Thanks for posting the question. Our website is needing an update, and we have been very busy recently, but have hired new staff so should be able to update it soon.
To try to answer your question there are two types of remote testing. Moderated and UnModerated. What approach you take depends on your research question.
Loop11 and Webnographer falls into the UnModerated category. WhatUsersDo fits kind of half way between the two. The Moderated, and WhatUsersDo approach means that you have to go through each response to see where the issues are appearing.
The other approach is to use metrics. Loop 11 collects metrics. Time on Task, pages visited etc. Where Webnographer differs in that it also collects the metrics, then it uses statistical methods to uncover where the issues lie. We are more expensive than Loop11, but you will get lots of hand holding, and metrics that we believe that you can take actions on.
Where we pride ourselves is helping you identify what are the issues that people are/will experience, and the root cause. At the moment we have experimental playback, but you would not want to sit through 50 to 1000 user sessions. The purpose of the Webnographer playback function is to be able to show a client where somebody is falling over, and not for discovery where the issues lies.
If you mean by secure, that the site been tested needs to be kept off the Internet (Alpha Release/Intranet) or that the user has to log in, we often do those tests, but requires more set up time or our side.
In answer to David Jarvis´s interesting points, I will answer then in relationship to Webnographer.
With Webnographer we are trying to model peoples real behaviour on the web.

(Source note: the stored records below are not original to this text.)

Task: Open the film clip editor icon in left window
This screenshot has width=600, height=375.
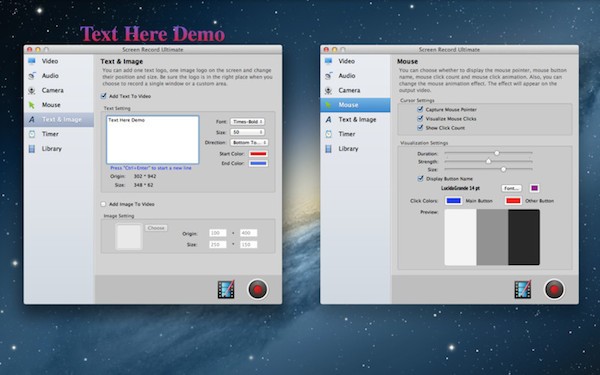Action: pos(226,289)
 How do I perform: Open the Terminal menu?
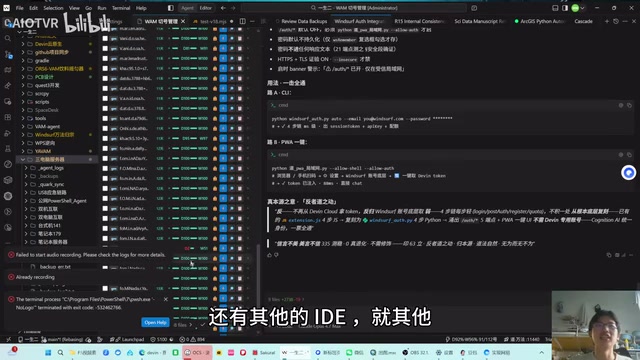121,8
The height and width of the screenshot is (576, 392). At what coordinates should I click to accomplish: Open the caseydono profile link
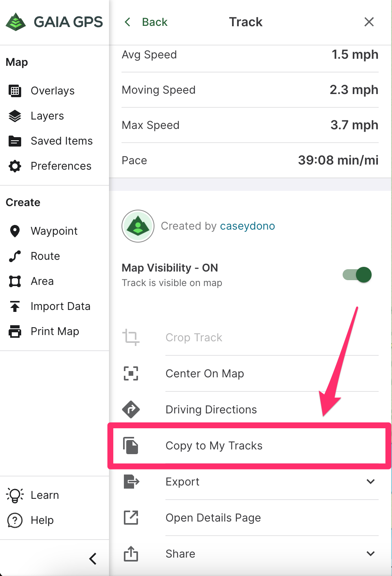[x=247, y=226]
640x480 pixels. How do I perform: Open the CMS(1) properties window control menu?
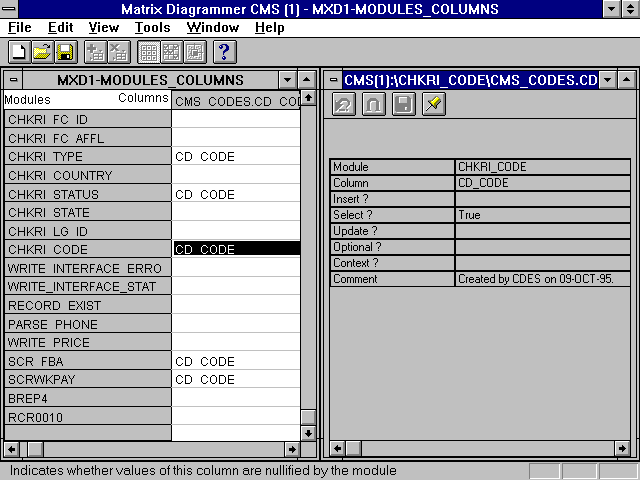coord(332,80)
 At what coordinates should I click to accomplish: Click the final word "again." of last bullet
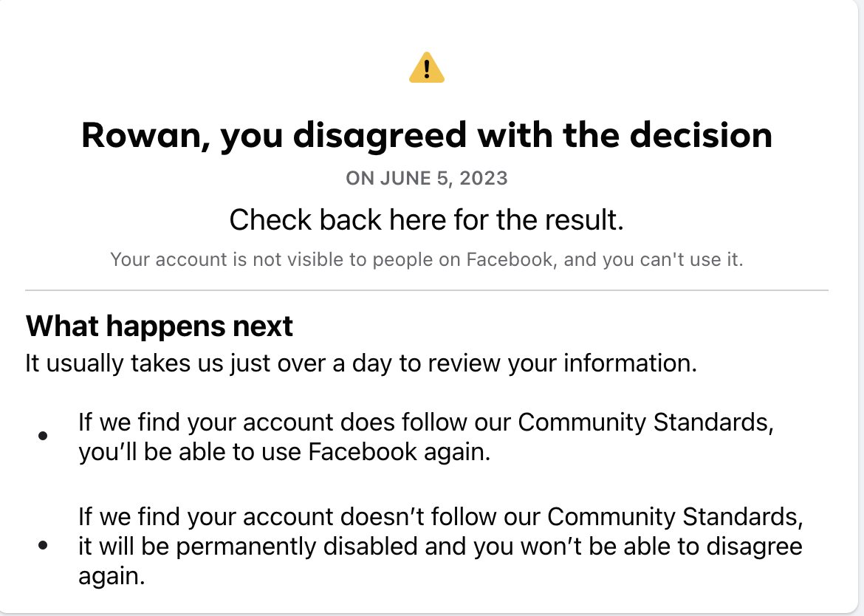click(112, 576)
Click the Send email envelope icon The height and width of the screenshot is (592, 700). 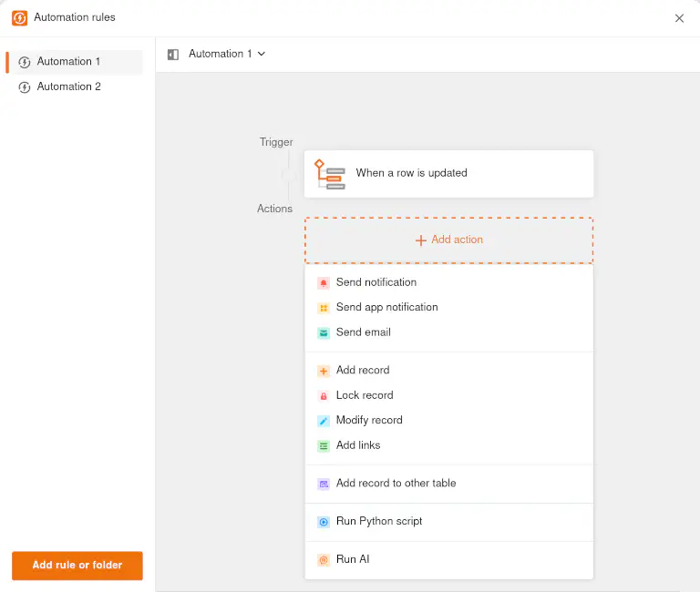pos(324,333)
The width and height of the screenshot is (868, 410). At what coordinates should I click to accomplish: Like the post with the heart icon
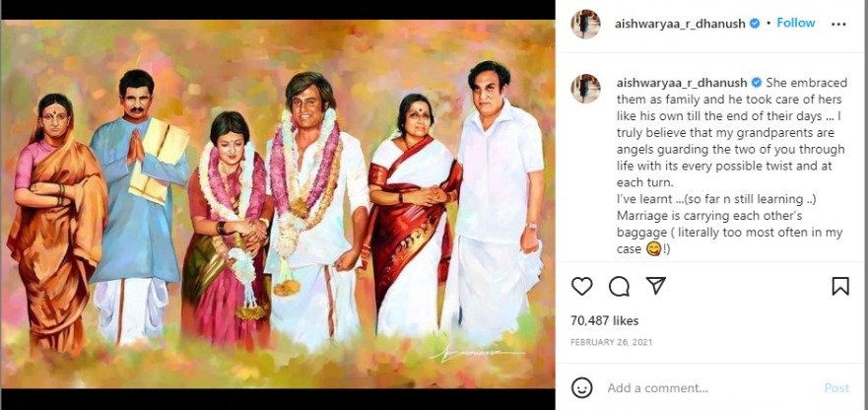tap(582, 286)
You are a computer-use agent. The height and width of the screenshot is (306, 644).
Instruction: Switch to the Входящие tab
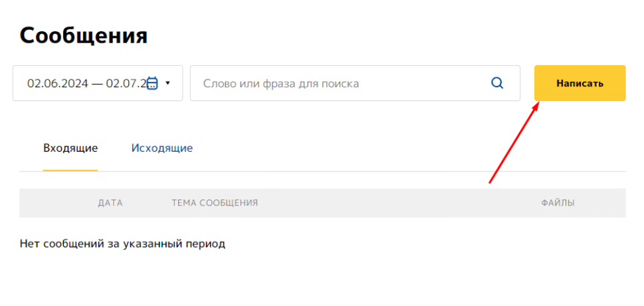click(70, 148)
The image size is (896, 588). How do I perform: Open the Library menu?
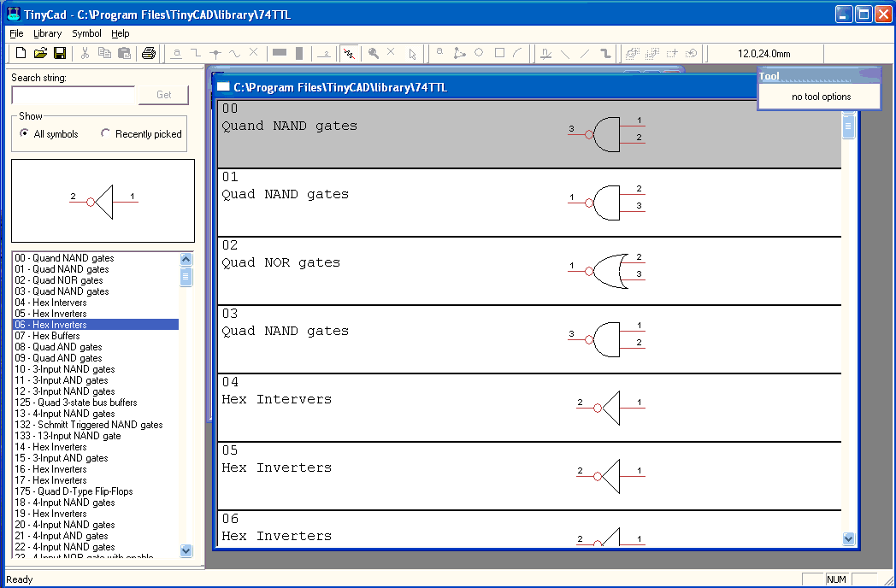(48, 33)
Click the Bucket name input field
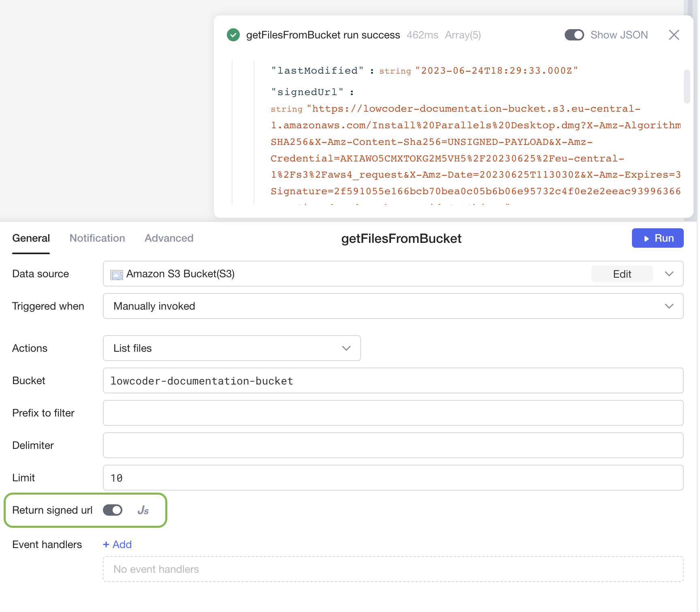 pos(393,381)
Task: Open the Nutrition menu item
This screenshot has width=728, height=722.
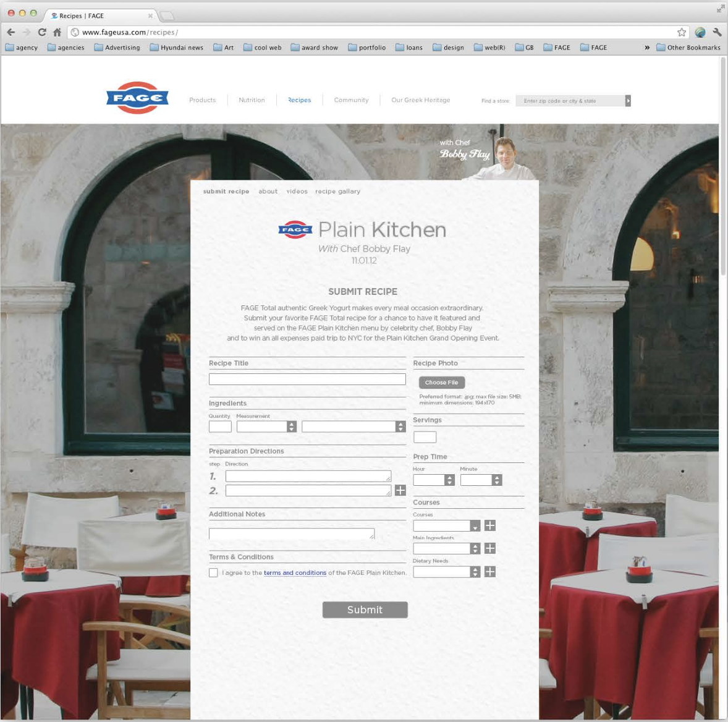Action: [252, 100]
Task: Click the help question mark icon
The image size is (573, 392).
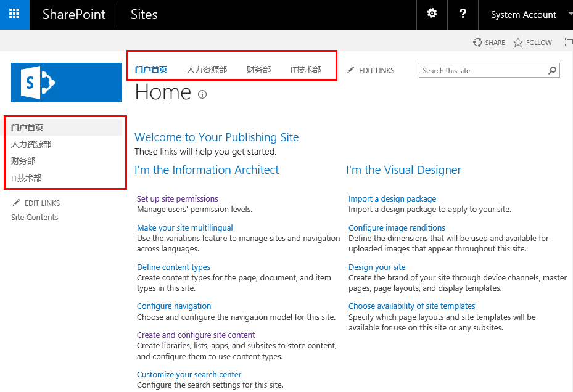Action: [463, 14]
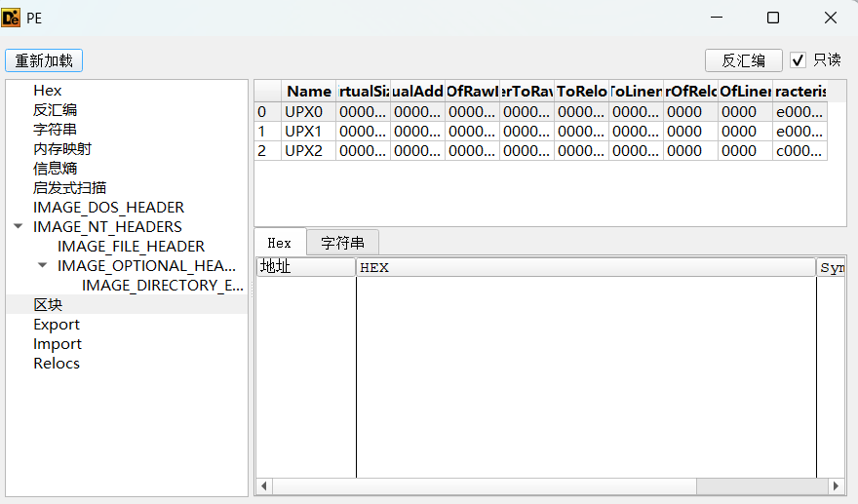
Task: Open the Import entry in the tree
Action: pos(58,344)
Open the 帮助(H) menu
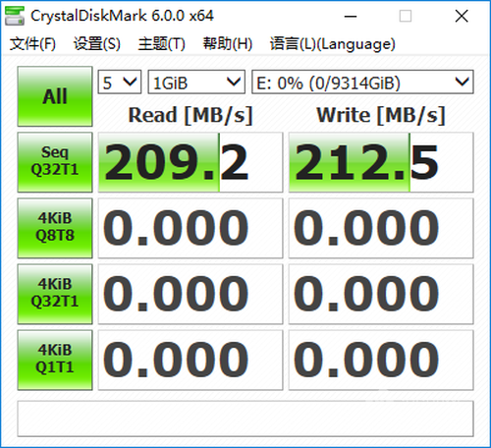 [x=228, y=44]
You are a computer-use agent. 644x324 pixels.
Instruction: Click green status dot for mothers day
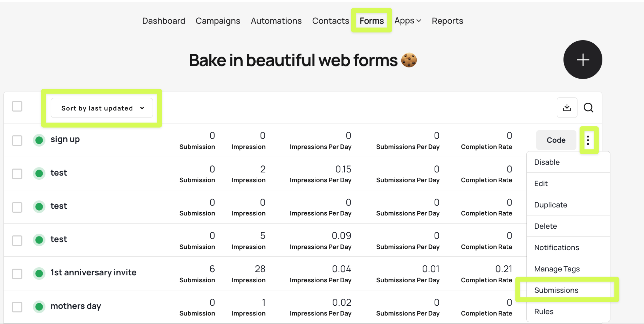[x=39, y=307]
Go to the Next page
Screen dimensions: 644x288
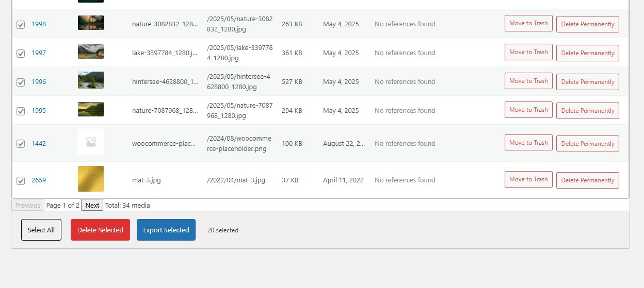coord(92,205)
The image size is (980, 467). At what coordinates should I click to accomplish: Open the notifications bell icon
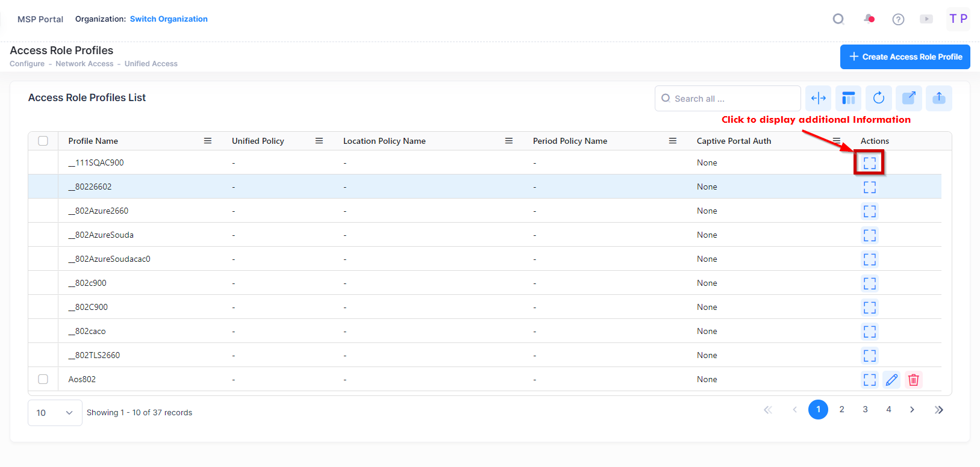[869, 19]
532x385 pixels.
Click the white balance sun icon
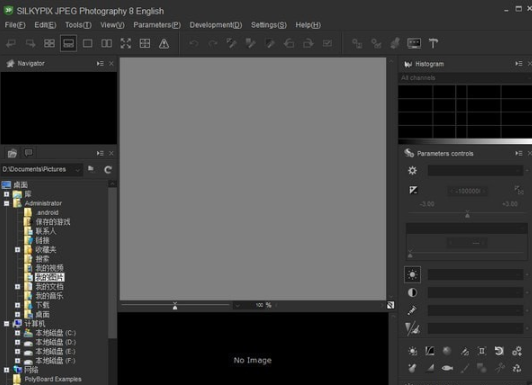[413, 274]
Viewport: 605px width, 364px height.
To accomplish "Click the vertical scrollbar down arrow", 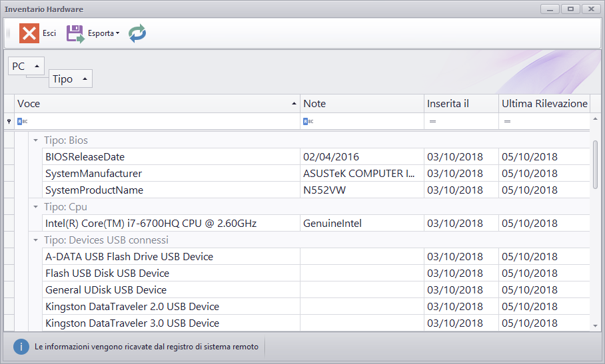I will [596, 326].
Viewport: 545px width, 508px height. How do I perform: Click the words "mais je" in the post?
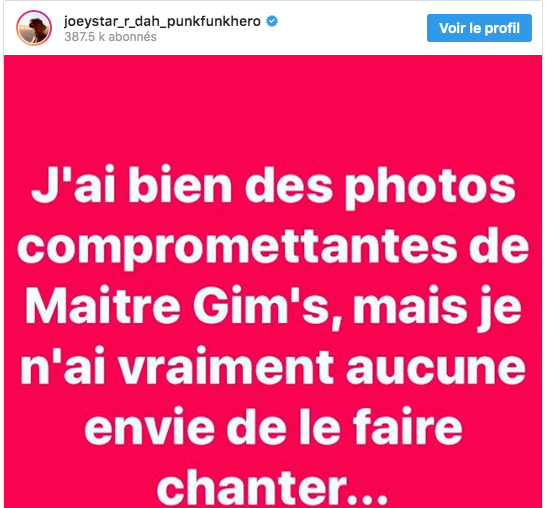437,308
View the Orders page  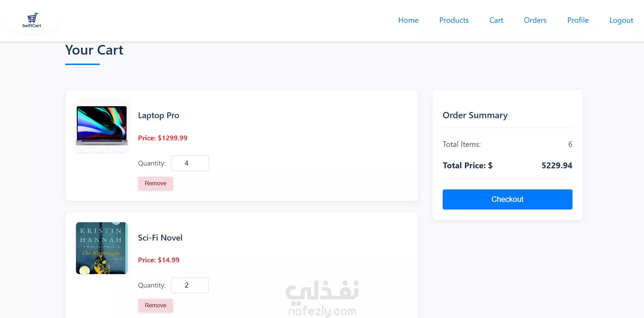535,20
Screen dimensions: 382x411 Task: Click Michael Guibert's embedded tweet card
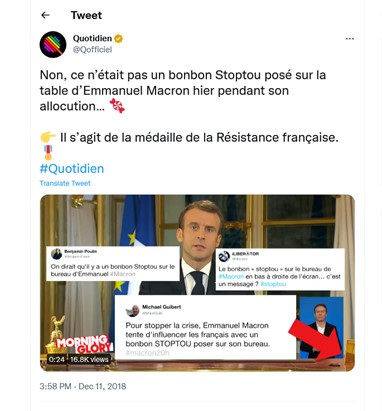click(205, 327)
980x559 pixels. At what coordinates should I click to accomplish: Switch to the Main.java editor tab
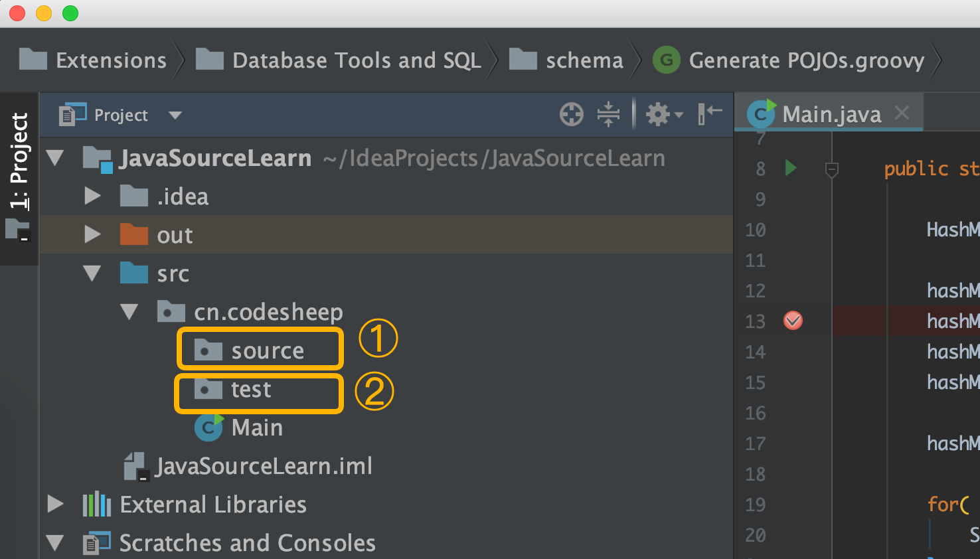[831, 114]
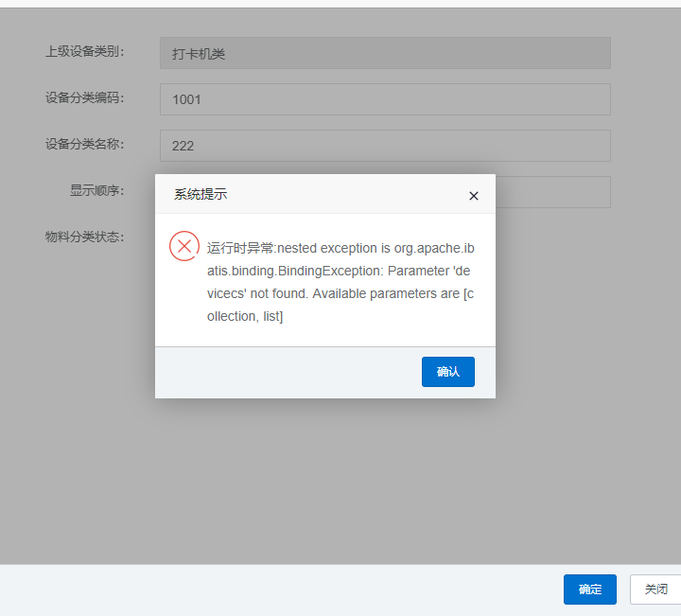The width and height of the screenshot is (681, 616).
Task: Focus the 设备分类编码 input with 1001
Action: (x=385, y=98)

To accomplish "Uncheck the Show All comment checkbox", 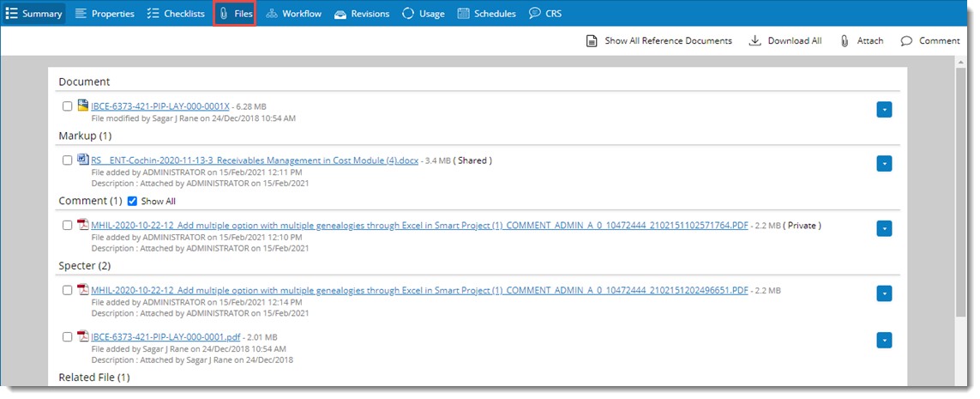I will tap(132, 202).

What we have found triangulating between web stats, Webnographer, and lab testing is that participants spend about 2 to 4 times longer in the lab than in either Webnographer, or on the real site. Depending on the number of participants Webnographer will have a margin of error from +/-4% to +/-15%. The more time people spend on a task the higher the task completion rate is. Reduce task times, and number of errors increase. We can counter the lack of time one participant spends by having more participants. We normally aim for between 50 to 1000 participants.